Globally, the battlefield is shifting, too. In May, Musk announced that Saudi Arabia had approved Starlink for aviation and maritime use. The announcement, made at a meeting of the Saudi-US Investment Forum during President Trump’s visit to the country, also included plans to introduce both Tesla’s robotaxi system and Optimus humanoid robots in the kingdom.
Multibillion-dollar deals with American firms such as Cisco, Nvidia and AWS followed – part of a broader alignment intended to shift the Gulf away from Beijing’s technological sphere. EDG continues to operate in Uganda and Mozambique, where governments have welcomed Starlink. In those countries, rangers still use terminals to coordinate cross-border arrests, live-track wildlife and maintain encrypted comms networks that poachers cannot intercept. But in South Africa, the signal has gone dark.
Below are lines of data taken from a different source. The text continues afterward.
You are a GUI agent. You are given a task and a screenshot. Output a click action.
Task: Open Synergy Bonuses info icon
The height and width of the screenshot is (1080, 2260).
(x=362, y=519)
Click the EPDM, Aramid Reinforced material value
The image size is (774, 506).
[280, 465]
This isn’t just a fight over telecom policy. It’s a new form of digital colonialism – not over rubber or gold, but over metadata, surveillance access and network control. Starlink’s rise is a challenge to that model – and groups like EDG became pawns in a much larger game. Starlink may eventually return to South Africa. But for now, the lesson is clear: when technology threatens entrenched systems of control, even rhinos become political. And when Musk challenged China’s grip on Africa’s digital empire, it was a nonprofit trying to save those rhinos that paid the price.